Ten muzyk jest subtelny, pełen wdzięku i żarliwości, tamten z kolei wulgarny, a nawet niegrzeczny w swoich wypowiedziach. Zarówno pierwszy, jak i drugi z całą pokorą respektują wskazania kompozytora, lecz czynią to przy użyciu zupełnie innych środków wyrazu. Ten na wskroś romantyczny, żartuje i ostentacyjnie kpi z wydumanej atmosfery utworu, tamten z szacunkiem podąża drogą tradycji i z powagą, prawdziwą pokorą oddaje palmę pierwszeństwa doświadczeniu poprzednich pokoleń. Bardzo odpowiada mi ta różnorodność. Każdego dnia mogę wybierać taki język muzyczny, który w konkretnym momencie odpowiada stanowi mojego ducha. Rozgniewany buntownik? Proszę bardzo! Doleję oliwy do ognia i posłucham pianisty X. Pianista Y z kolei idealny jest dla mojego 'wewnętrznego romantyka'. Różnorodność pianistów jest tak ogromna, że braknie czasu na wsłuchanie się we wszystkie kreacje poszczególnych muzyków. Jeden z nich w sposób szczególny bliski jest memu sercu nie od dzisiaj - to András Schiff. Pamiętam moje pierwsze spotkanie z nagraniami tego pianisty. Jego szlachetny dźwięk połączony z ogromną precyzją, a także swobodą wykonawczą sprawiał wrażenie, jakby na instrumencie nie grał żywy człowiek z krwi i kości, lecz postać nierzeczywista, jakby zjawa.

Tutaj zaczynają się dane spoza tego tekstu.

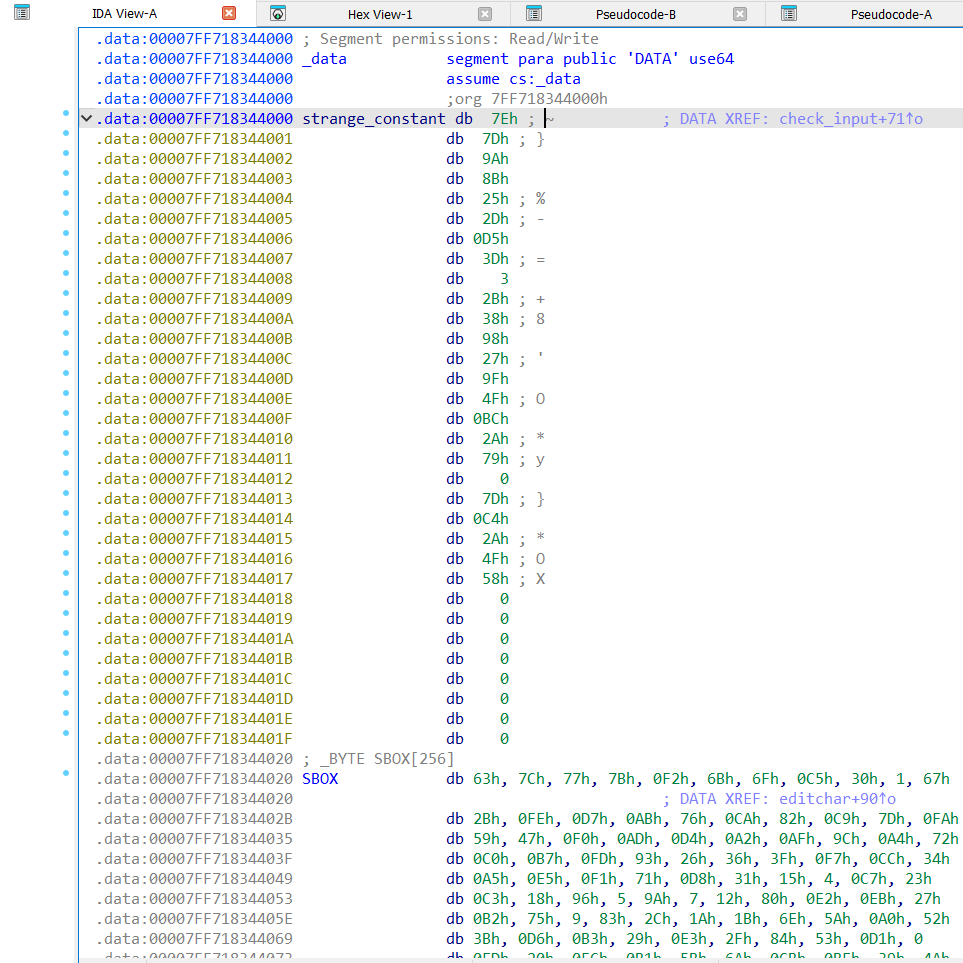Switch to the Pseudocode-A tab
Viewport: 963px width, 963px height.
(890, 14)
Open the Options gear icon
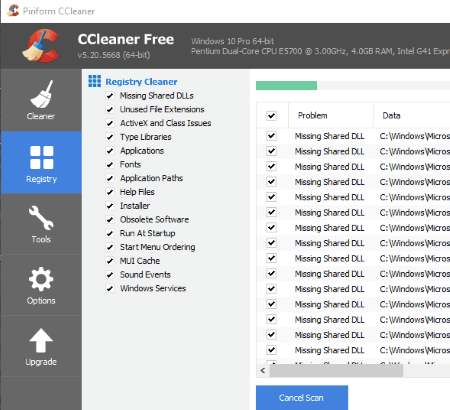This screenshot has width=450, height=410. [41, 279]
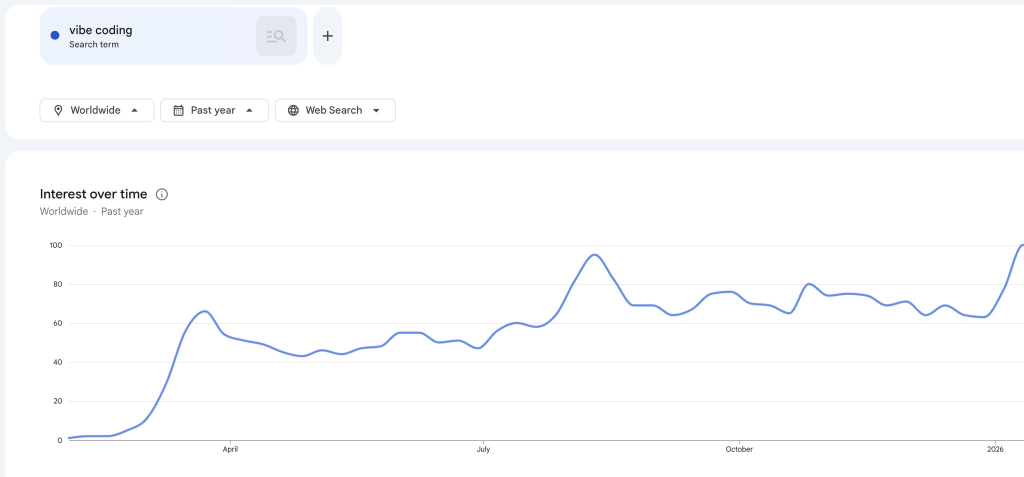Click the blue dot beside vibe coding
Image resolution: width=1024 pixels, height=477 pixels.
[x=55, y=36]
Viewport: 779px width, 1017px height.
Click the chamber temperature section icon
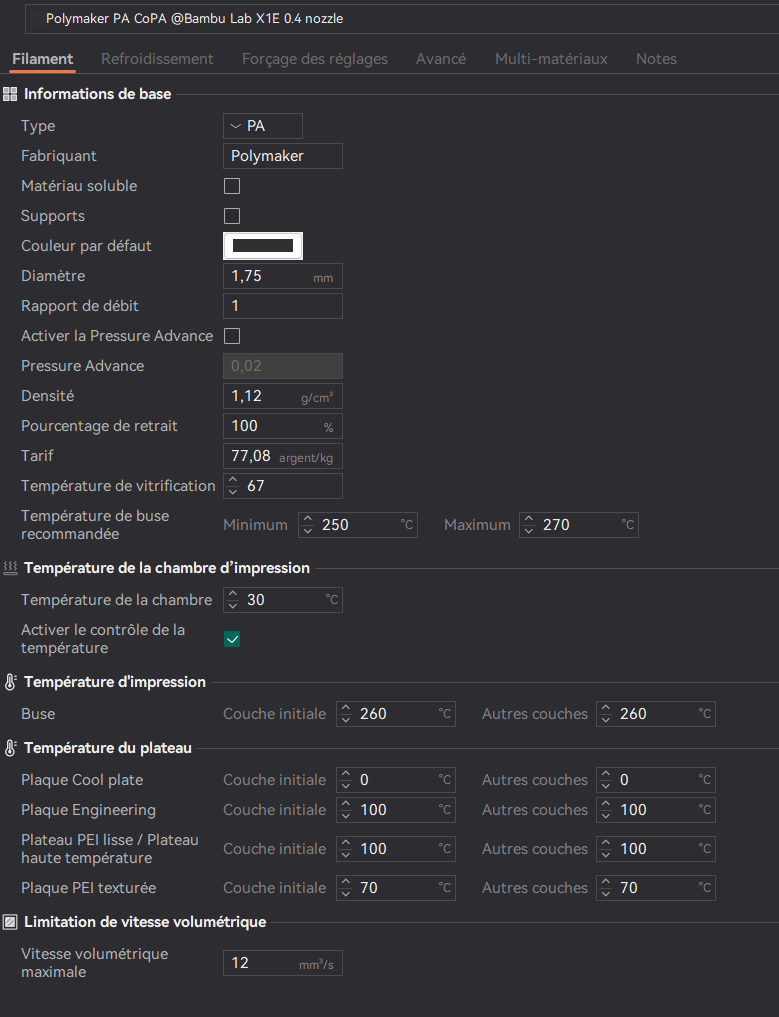(x=10, y=568)
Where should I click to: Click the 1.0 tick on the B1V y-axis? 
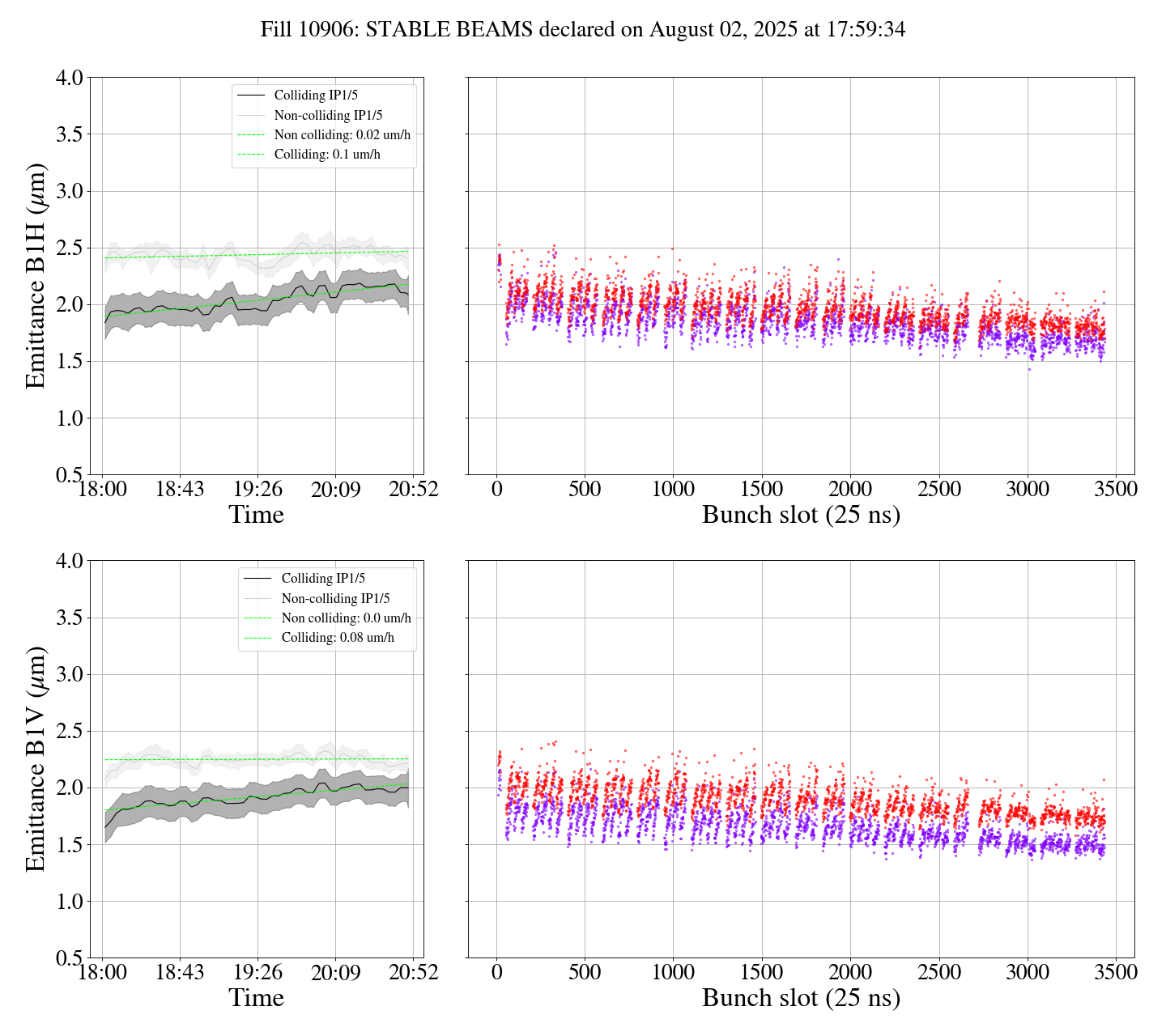point(69,902)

Eteryczność jego wykonań zwróciła od razu moją uwagę już od pierwszych dźwięków. Nie jest on w żadnym stopniu nachalny. Wręcz przeciwnie: swoim spokojem i szeptem prowokuje do zatrzymania się oraz do wyciszenia. Dodatkowo cechą charakterystyczną tego pianisty jest specyficzny dobór temp wykonywanych przez siebie utworów - zawsze odrobinę wolniej niż "być powinno".

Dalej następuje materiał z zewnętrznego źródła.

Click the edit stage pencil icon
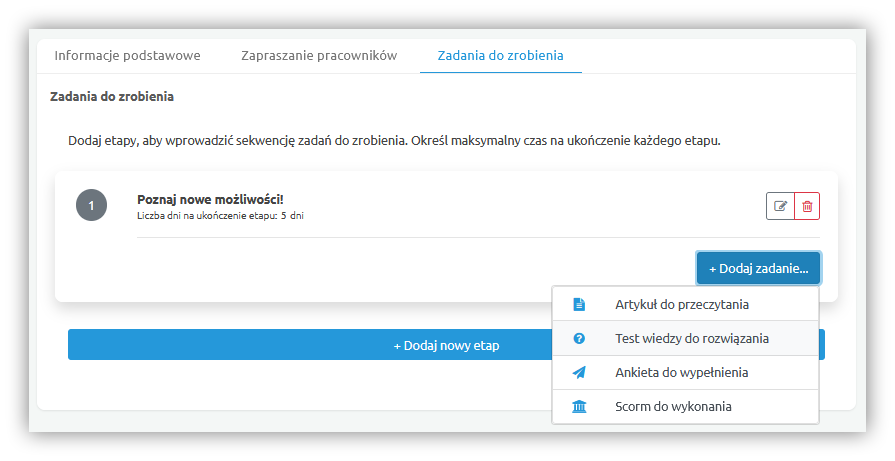Image resolution: width=895 pixels, height=461 pixels. [780, 206]
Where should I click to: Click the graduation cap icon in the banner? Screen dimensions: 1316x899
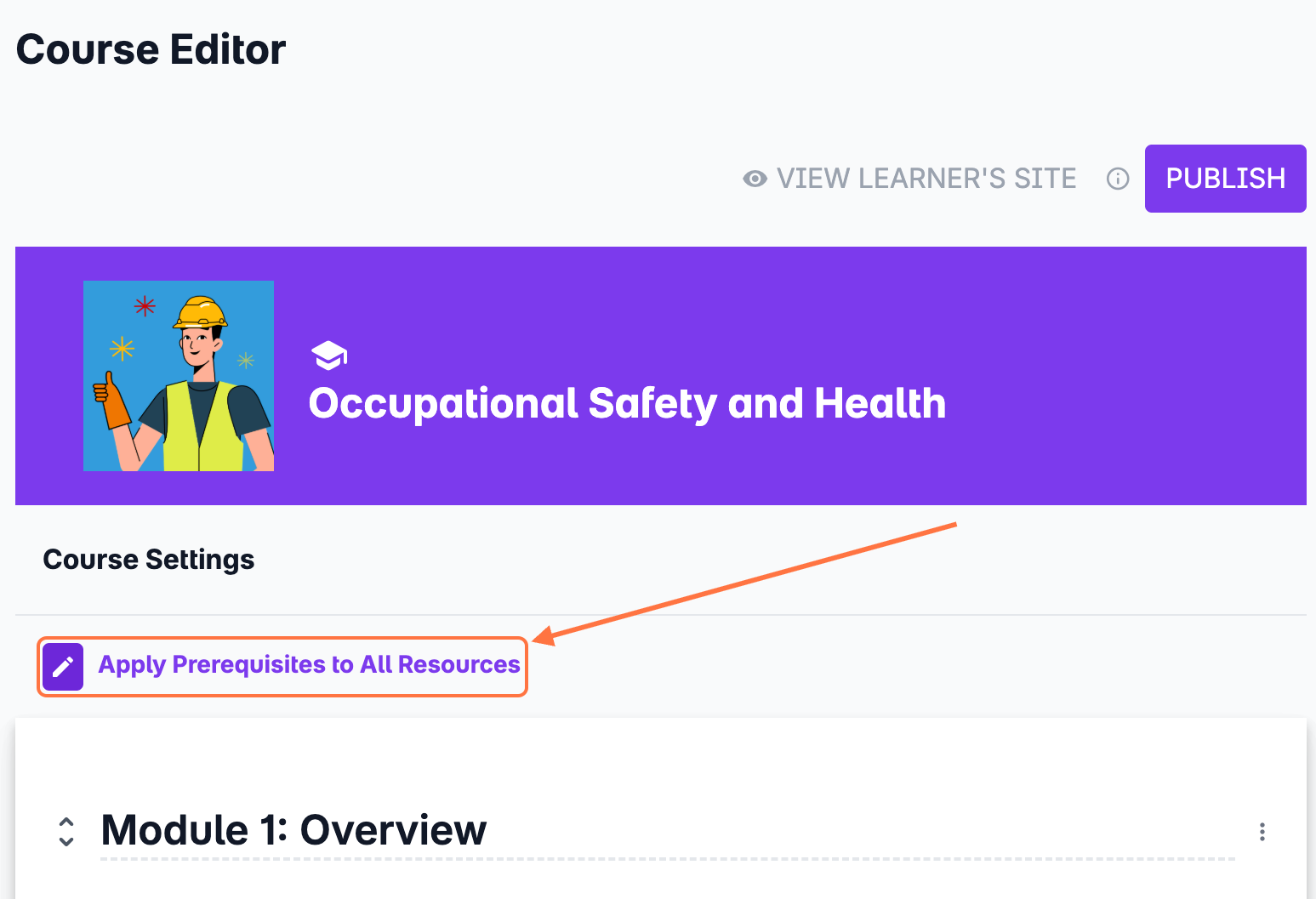[x=329, y=355]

Nie wiem czy czyni to świadomie czy też nie, lecz efekt ten sprawia, że jego nagrań słucham z zapartym tchem. Nie często zdarza się wśród muzyków, aby koncerty na żywo w tak dużym stopniu odzwierciedlały nagrania płytowe jak w przypadku András'a Schiff'a. W uszach mam dźwięki jakie wydobywał z fortepianu podczas swoich koncertów. Prawdziwa uczta dla ucha. Prawdziwy wodospad barw i odcieni. Prawdziwy arystokrata fortepianu naszych czasów jakich naprawdę mało. Cieszmy się jego kreacjami tak często jak to tylko możliwe.